Mayor Greg Nickels's crackdown on nightlife has expanded to an area that can scarcely be considered to have a nightlife at all: the Alki neighborhood in West Seattle, home to a half-dozen establishments that stay open after 10:00 p.m. In recent weeks, two city departments have made efforts to expand the city's regulatory control over two Alki businesses: the Celtic Swell, an Irish pub and restaurant that periodically offers acoustic music, and, incredibly, Slices pizza, a small restaurant that stays open until 10:00 p.m.

The tactics the city is using to target the Alki businesses will be familiar to anyone who has followed the mayor's campaign against nightlife in the last few weeks. ["Corralling Clubland," July 6.] In the case of the Swell, the city's Department of Planning and Development (DPD) has demanded that the restaurant obtain a special permit to operate as a "drinking establishment" after 10:00 p.m. Additionally, the city attorney's office has pushed the Swell's owners, Joleen and Gareth Hughes, to sign a "good-neighbor agreement" assenting to certain city-dictated conditions if it wants to stay open. (Neither DPD nor the city attorney's office returned calls for comment.)

Slices' troubles with the city started earlier this year, when the pizza shop applied for a license to serve beer and wine.
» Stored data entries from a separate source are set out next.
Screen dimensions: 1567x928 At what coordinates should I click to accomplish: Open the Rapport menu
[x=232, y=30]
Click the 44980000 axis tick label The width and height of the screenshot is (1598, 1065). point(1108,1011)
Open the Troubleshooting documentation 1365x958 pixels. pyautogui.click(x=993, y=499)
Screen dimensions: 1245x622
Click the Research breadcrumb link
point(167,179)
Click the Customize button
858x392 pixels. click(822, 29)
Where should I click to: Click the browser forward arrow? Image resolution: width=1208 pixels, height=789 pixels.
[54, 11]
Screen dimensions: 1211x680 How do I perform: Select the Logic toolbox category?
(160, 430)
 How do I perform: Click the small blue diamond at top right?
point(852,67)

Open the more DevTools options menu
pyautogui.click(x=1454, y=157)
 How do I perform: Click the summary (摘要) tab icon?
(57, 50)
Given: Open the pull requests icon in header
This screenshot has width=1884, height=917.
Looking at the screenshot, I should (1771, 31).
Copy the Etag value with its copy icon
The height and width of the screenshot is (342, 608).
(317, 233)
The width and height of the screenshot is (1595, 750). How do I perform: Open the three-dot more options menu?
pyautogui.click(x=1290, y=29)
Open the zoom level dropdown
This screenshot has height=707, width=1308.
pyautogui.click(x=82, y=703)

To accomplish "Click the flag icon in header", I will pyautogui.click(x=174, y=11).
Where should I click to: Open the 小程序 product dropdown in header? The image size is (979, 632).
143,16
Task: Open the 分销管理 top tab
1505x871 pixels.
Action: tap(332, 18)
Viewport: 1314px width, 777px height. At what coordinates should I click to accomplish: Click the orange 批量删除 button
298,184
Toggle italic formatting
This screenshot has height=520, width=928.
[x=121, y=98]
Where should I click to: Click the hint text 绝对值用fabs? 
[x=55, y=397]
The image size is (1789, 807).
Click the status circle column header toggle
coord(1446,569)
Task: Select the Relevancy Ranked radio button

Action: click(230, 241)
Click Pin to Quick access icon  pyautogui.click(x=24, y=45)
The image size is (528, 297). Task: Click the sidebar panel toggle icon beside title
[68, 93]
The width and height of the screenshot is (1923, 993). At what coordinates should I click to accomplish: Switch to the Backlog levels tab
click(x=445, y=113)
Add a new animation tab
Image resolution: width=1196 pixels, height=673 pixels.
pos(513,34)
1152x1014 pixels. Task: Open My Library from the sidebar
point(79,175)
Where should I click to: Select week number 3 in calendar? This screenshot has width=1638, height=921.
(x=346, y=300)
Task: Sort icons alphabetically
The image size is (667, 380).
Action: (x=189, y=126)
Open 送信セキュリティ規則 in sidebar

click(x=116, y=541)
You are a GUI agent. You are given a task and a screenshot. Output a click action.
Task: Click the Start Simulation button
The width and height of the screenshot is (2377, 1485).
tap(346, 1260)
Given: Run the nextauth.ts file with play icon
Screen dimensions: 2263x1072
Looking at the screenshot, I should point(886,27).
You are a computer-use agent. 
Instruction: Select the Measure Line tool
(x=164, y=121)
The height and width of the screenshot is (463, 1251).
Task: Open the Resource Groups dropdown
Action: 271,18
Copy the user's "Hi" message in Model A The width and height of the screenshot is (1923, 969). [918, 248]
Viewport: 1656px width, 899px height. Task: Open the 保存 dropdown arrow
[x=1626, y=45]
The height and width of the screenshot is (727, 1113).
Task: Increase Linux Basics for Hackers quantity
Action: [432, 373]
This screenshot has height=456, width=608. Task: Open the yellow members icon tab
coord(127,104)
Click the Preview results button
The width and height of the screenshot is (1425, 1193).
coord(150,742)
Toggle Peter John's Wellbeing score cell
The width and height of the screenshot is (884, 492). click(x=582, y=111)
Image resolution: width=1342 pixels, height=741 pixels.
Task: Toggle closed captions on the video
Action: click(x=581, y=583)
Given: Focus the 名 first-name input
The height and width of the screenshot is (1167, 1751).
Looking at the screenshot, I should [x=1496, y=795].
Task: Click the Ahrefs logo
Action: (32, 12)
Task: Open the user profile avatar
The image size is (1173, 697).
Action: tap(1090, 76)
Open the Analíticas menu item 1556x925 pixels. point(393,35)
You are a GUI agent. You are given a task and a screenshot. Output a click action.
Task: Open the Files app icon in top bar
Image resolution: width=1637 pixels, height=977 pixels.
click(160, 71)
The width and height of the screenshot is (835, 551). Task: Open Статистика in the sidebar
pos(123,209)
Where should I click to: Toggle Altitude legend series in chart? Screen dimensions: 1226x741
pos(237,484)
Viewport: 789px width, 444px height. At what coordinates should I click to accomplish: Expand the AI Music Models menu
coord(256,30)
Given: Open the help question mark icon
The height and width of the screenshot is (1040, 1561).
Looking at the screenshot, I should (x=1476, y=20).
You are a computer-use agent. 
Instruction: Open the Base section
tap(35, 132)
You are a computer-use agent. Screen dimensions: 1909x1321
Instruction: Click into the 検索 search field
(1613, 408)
Some residents argued that the pizza joint would turn into a "beer garden" and contribute to public drunkenness, noise, litter, and underage drinking, according to the West Seattle Herald. (Because the restaurant is partly outdoors, some neighbors believe patrons would be able to pass beer to minors on the street. And no, we're not making that up.) In response, the city attorney's office has written a letter to the Washington State Liquor Control Board (WSLCB) opposing Slices' liquor license unless Slices owners Patrick Henley and Tom Lin sign a good-neighbor agreement of their own. In the past 24 years, the liquor board has never granted a liquor license to which the city objected.

"It seemed pretty basic for a pizzeria to get a beer and wine license," Henley says. At the urging of the city, Henley says, he and Lin put up a fence between Slices and neighboring residences; residents, however, complained about that, putting Slices back to square one. "The last thing we want is to set the wheels in motion to force every business on Alki to sign a good-neighbor agreement," Henley says.

Joleen Hughes, who opened the Celtic Swell down the street from Slices with her husband two years ago, says she was "just completely and totally caught off guard" by the overwhelming show of regulatory force by the city. Although Hughes doesn't know for certain who complained to DPD (which only takes enforcement action in response to complaints), she says that shortly after the resident of an apartment directly above the Swell started complaining to her about noise, the city attorney's office began pressuring her to sign a good-neighbor agreement.

Soon afterward, DPD told the Hugheses they would need to get an additional permit to operate at night, with further conditions that would apply to the pub after 10:00 p.m. The irony, Hughes says, is that "we've never been issued a noise complaint; we've never had a liquor violation." Hughes says the real noise problem on Alki is caused by beachgoers who come into the neighborhood in the summer, not by neighborhood businesses. "We don't turn into a nightclub by any stretch of the imagination," Hughes says. "A guy with a guitar—that's as loud as it gets."

Community Council President Jackie Ramels, however, says the problem is that Alki has traditionally been "dead" at night. "I've heard the argument that if you live here, you should expect this. That argument doesn't really apply down here." People moving into Alki, unlike those moving into denser neighborhoods, "did not think they were moving into an entertainment area. The community council feels like their neighborhood is changing very quickly, and these weren't necessarily planned changes."

Regardless of the composition of Alki's six-block business district, Hughes and Henley both say they're concerned about the city's complaint-based enforcement, which frequently gives a single angry neighbor tremendous power. Ninety percent of the time, Hughes says, "I bet the resident hasn't even talked to the place. You don't even find out about it until you're dealing with lawyers."